I have had the same problem with one of their bulbs. I have yet to pull it to take a look but was thinking more along the lines of a short across some of the electrical leads. If you look at the LED towers, at least mine have exposed contacts on the tower itself and I was expecting to see water or corrosion or both shorting out some of the individual LED elements. If my bulb was not seated properly or there was a break in the seals, then I could see that happening and half-expected that to be the case. I have yet to confirm this however.
The theory given by autolumination doeas make sense however. If you have your bulbs on from the moment you turn your key on, then turn the key to start the vehicle, your vehicle is dropping and surging voltage pretty wildly. Stick a voltmeter across your battery terminals as you perform that action and in most vehicles you wil see approx 12v with no load, drop to as low as 10v when the starter kicks in, and then up to the nominal 14.4v when the engine starts up and revs the alternator up to speed. All that is assuming everything is functioning fairly normally. Thats a pretty wide drop then surge in whats typically 5 seconds or less.
That being said, these are being sold as automotive bulbs and SHOULD (one would think) be designed to handle surges common to automotive applications.

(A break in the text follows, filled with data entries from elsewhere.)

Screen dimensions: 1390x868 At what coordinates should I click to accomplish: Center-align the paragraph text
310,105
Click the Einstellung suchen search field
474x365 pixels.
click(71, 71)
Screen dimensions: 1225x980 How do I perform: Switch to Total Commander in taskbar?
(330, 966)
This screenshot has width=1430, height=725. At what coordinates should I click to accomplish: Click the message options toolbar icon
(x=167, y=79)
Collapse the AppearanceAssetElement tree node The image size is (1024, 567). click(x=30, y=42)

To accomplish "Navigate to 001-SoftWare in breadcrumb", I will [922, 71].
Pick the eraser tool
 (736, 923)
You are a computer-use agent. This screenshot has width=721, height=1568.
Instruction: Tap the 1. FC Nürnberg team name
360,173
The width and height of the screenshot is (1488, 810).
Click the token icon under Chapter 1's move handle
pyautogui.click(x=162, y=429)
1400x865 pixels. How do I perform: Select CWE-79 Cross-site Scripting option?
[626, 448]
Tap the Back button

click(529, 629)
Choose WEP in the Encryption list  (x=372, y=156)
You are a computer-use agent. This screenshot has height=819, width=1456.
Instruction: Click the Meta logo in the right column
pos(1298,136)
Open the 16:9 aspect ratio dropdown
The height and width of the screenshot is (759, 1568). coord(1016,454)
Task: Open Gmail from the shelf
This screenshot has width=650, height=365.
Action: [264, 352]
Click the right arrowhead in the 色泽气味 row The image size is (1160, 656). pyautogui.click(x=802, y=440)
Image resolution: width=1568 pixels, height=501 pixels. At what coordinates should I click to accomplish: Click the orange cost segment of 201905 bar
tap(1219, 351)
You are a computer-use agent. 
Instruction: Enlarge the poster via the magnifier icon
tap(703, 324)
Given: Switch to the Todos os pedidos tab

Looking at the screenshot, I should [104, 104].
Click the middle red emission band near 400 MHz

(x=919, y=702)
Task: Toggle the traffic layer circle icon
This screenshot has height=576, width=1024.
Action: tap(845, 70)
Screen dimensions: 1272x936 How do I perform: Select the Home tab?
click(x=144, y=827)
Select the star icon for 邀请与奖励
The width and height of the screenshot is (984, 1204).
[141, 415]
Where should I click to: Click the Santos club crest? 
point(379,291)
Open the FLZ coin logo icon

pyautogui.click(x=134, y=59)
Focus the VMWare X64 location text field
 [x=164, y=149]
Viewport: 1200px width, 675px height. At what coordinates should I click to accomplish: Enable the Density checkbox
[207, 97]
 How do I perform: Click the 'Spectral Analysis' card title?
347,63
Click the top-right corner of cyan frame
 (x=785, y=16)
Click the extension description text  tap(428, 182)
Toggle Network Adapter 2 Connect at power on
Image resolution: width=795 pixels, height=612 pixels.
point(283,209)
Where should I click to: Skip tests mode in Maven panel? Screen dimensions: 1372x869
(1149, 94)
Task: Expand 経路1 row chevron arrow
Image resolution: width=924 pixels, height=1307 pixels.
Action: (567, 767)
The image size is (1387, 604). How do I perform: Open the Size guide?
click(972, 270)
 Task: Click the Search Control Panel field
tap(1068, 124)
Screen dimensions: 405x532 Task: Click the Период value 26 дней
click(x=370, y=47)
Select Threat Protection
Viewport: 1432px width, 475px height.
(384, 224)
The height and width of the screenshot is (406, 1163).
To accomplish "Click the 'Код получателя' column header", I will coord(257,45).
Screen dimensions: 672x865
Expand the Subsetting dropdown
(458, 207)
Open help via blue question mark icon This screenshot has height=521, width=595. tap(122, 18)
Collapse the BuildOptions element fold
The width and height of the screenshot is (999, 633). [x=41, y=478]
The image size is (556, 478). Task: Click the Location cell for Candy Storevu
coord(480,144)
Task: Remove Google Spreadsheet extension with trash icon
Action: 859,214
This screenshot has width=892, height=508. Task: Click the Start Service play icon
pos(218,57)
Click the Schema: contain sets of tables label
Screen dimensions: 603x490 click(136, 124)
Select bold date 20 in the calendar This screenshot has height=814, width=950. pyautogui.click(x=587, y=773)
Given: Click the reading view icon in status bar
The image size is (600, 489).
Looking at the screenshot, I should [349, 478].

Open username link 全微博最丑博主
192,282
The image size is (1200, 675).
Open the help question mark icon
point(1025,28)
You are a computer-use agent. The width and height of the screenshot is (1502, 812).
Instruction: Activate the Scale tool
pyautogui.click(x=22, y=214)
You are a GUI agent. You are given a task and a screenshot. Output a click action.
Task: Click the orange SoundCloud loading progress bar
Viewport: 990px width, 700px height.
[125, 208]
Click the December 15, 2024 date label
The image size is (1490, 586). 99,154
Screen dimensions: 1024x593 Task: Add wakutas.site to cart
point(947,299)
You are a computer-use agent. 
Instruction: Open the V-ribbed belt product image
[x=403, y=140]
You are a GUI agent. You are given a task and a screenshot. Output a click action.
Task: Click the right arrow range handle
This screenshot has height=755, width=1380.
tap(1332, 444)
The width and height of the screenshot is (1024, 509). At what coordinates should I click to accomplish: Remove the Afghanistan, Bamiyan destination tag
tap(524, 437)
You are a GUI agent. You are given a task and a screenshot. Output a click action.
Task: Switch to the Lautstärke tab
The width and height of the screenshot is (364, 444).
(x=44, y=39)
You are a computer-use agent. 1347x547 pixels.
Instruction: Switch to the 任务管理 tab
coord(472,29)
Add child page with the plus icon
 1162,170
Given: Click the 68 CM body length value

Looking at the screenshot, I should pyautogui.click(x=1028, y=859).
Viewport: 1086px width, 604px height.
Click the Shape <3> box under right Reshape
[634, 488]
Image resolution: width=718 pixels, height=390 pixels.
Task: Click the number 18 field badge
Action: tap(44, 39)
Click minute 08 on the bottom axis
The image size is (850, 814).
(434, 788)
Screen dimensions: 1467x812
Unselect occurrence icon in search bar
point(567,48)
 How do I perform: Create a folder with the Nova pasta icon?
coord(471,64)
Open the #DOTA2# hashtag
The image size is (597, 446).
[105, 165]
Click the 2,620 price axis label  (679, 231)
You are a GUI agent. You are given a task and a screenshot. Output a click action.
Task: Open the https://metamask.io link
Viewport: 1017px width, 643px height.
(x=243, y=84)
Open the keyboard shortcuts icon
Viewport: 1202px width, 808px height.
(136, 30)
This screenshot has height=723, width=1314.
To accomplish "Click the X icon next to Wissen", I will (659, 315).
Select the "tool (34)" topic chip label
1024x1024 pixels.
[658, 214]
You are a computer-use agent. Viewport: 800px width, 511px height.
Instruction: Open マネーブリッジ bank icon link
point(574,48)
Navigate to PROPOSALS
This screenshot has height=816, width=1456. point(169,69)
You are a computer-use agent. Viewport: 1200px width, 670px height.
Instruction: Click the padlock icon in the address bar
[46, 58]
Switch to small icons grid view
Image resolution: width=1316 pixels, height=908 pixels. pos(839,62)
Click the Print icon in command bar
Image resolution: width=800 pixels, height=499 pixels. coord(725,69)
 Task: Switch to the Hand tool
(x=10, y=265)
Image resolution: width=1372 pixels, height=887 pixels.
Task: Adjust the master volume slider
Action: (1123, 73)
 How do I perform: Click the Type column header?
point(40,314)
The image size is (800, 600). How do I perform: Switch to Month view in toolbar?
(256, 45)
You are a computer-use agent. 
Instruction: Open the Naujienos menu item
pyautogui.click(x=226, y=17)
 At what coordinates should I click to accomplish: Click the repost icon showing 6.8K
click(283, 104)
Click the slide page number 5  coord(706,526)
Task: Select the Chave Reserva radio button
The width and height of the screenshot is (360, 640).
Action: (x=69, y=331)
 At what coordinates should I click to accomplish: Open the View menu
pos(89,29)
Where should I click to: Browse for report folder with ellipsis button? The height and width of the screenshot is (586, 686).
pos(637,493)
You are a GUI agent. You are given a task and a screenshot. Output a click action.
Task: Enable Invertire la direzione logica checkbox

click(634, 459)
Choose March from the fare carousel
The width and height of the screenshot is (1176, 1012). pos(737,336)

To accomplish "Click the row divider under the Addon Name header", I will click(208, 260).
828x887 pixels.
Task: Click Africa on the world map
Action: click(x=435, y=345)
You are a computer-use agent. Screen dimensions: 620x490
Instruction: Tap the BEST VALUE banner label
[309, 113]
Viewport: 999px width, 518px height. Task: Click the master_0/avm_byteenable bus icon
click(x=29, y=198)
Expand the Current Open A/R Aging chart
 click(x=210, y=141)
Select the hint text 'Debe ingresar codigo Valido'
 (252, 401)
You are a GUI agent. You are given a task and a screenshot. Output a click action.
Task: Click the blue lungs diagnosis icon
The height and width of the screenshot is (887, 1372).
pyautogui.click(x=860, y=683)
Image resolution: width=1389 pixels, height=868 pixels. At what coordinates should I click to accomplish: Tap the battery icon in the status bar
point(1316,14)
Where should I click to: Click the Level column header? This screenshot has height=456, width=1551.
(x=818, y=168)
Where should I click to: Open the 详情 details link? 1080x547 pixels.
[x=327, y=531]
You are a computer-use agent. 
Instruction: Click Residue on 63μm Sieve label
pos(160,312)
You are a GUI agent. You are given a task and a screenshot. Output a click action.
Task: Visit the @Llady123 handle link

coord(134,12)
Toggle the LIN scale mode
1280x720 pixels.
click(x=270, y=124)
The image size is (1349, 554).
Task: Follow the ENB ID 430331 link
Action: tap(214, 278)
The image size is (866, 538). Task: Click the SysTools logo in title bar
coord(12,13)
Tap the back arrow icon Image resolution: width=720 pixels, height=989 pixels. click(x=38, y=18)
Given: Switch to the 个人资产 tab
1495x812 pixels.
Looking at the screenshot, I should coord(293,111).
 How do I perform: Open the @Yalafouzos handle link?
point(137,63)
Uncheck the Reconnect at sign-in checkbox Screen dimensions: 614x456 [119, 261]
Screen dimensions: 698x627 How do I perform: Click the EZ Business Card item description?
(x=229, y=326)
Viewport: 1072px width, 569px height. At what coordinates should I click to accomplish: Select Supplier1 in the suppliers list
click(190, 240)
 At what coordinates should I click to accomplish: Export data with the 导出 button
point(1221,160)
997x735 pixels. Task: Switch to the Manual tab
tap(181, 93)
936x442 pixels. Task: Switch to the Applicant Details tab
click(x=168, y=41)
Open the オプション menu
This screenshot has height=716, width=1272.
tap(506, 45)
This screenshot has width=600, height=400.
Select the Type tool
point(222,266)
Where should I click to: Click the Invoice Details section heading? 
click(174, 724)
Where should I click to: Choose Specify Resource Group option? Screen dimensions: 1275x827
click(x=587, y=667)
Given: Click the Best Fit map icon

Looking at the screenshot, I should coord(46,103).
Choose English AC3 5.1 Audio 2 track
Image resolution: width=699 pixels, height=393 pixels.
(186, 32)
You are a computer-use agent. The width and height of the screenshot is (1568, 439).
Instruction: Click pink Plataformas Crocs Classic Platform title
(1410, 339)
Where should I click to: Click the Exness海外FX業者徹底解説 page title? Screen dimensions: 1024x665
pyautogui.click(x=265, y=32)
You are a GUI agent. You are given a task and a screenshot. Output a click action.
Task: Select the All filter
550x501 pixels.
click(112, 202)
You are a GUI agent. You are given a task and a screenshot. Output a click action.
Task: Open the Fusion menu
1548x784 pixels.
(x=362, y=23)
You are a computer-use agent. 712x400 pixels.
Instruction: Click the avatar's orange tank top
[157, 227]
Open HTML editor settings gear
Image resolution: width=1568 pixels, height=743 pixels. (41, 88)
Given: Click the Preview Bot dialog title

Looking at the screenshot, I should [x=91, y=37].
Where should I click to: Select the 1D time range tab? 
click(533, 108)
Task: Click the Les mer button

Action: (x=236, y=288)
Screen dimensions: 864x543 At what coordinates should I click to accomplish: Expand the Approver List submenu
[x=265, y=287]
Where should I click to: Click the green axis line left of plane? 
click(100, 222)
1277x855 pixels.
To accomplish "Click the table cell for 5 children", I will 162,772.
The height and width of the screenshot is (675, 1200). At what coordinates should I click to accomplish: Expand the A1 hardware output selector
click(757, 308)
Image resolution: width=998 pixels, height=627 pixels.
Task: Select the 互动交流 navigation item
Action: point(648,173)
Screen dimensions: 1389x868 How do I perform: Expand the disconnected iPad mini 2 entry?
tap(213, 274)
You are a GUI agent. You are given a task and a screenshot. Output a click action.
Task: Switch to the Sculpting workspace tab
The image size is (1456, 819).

His test of removing the bulbs and testing them with a known good 12v power supply proves nothing except that some of the LEDS have been blown or not. His fix of inserting dimmer (a simple pot)or equalizer (prolly a simple resistor/capacitor/diode combo) does make sense if surges indeed are the problem, however it will not fix your current bulb.
If you choose to replace the bulb and not use one of his fixes, another fix would be to ensure the LED lights are not turned on as the engine is started, but that would be a relay/switch combo which could prolly be rigged using mostly existing wiring. Not sure.